- _Texte proposé_

--- --- ---

Par ailleurs Issala à l'instar des autres villages du
Gabon connaît un développement certain. En effet, contrairement
aux années antérieurs, ce villages a, au file des ans, acquis
certains infrastructures telles : les pompes publiques (l'hydraulique
villageoise), l'école, l'électrification du village et la
nouvelle église (dons d'un fils du village), puis plus récemment
la couverture en réseau téléphonique mobile (Celtel Gabon,
l'antenne est implantée à trois kilomètres du village
Marembo). Du coup, les populations sont obligées d'abandonner en partie
certaines habitudes traditionnelles pour épouser celles de la
société moderne. On peut citer par exemple, le cas des jeunes
filles ne savent plus porter un seau d'eau sur la tête encore, porter un
panier au dos. En réalité, une certaine accumulation de nuages
plombe l'horizon au regard des effets de la modernité. Ainsi, les
sociétés actuelles ne répondent plus à ces attentes
antérieures. Elles sont plutôt marquées par une
dualité croissante qui n'est plus seulement circonstancielle. Les
processus de socialisation jadis admis dans les structures traditionnelles se
construisent de plus en plus autour des pôles.
Le premier, celui de l'industrialisation, qui reste à
notre avis, marqué par la logique qui conduit de l'insertion dans la
production à la possibilité de capitaliser et de consommer. La
seconde, à l'inverse, conduit du fait d'une non insertion dans la
production, à des situations diverses, mais également
marquées par la précarité et la survie. Mais l'être
humain se voit confronté à de nouvelles pandémies
résultant de l'avancée de ces connaissances et de ces techniques.
Le progrès, de réalité effective, tend à être
relégué au statut de mythe. Pour faire face à cette
situation irréversible, nous nous accorderons avec Minko Mvé qui,
dans son cours de débat contemporain, disait : «A l'heure de
la
mondialisation, le Gabon doit pouvoir compter sur la force
de la culture par : la récupération, la réappropriation et
la valorisation des savoirs, savoir-faire ancestraux susceptible de promouvoir
la culture gabonaise ; l'adaptation des techniques modernes au contexte local,
c'est-à-dire qui tiennent compte de nos réalités sociales
; savoir que la diversité culturelle n'est pas l'uniformisation du
monde, car chaque culture a ses réalités, ses richesses et ses
défauts. Donc, elle est un instrument de progrès/de
développement à base duquel un accent doit être mis sur les
facteurs historiques et culturels. »

--- --- ---

- _Les consignes_
1 > Recopiez tout le passage du texte proposé qui va de « Le premier, celui » jusqu'à « de ces techniques. », en substituant « fabrication » à « production ».
2 > Pour chacune de ces affirmations, dites par oui ou par non si elle concorde avec le texte proposé, et citez les mots du texte qui permettent de trancher. (a) L'antenne de téléphonie mobile se trouve à trois kilomètres du village Marembo. (b) La nouvelle église a été financée par l'État. (c) Les jeunes filles savent encore porter un seau d'eau sur la tête.
Les données qui viennent ensuite n'ont aucun lien avec le texte proposé.

- _Données recueillies_
--- --- ---

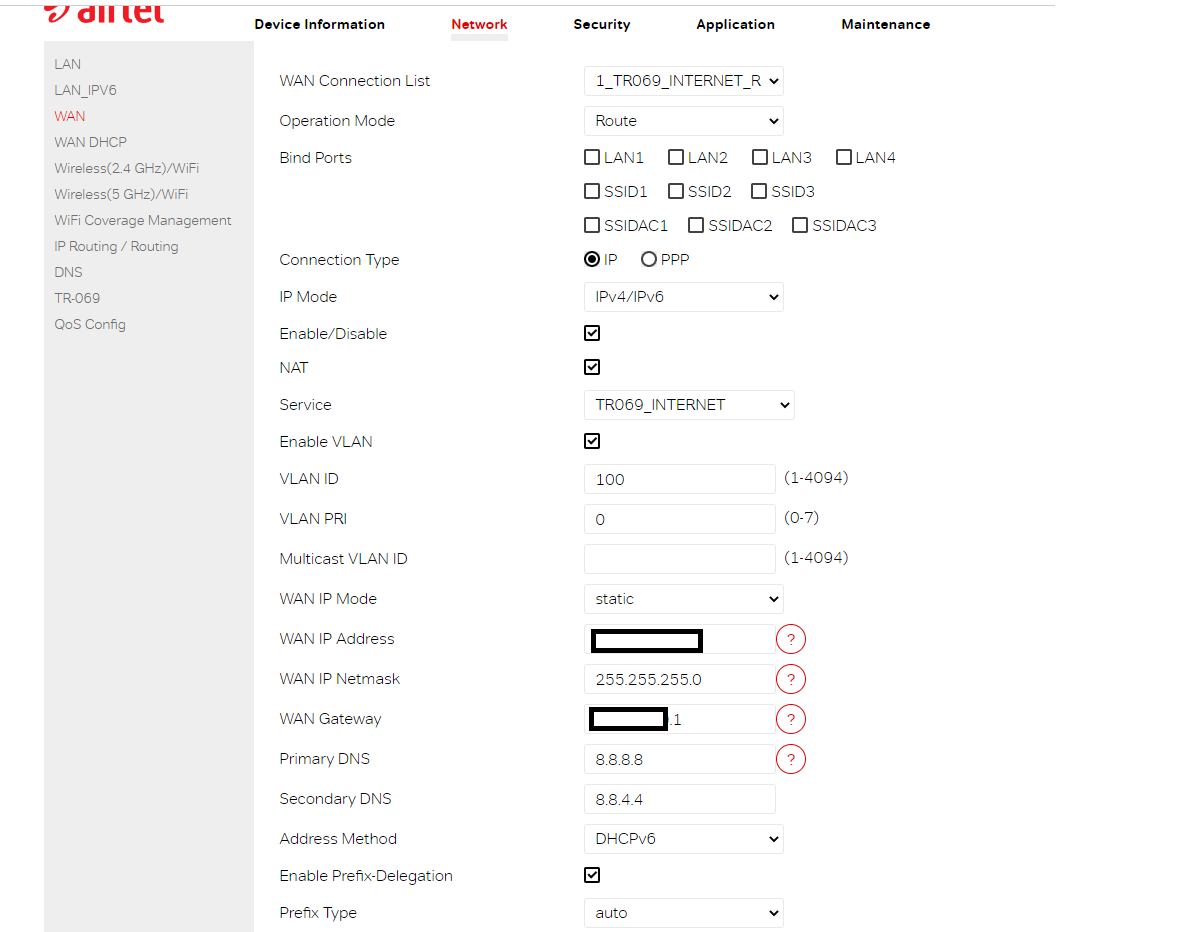Click the help icon beside WAN Gateway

--- --- ---

- _Corrigé par consigne_
1 >
Le premier, celui de l'industrialisation, qui reste à
notre avis, marqué par la logique qui conduit de l'insertion dans la
fabrication à la possibilité de capitaliser et de consommer. La
seconde, à l'inverse, conduit du fait d'une non insertion dans la
fabrication, à des situations diverses, mais également
marquées par la précarité et la survie. Mais l'être
humain se voit confronté à de nouvelles pandémies
résultant de l'avancée de ces connaissances et de ces techniques.

2 >
(a) Oui : « l'antenne est implantée à trois kilomètres du village Marembo ».
(b) Non : « dons d'un fils du village ».
(c) Non : « ne savent plus porter un seau d'eau sur la tête ».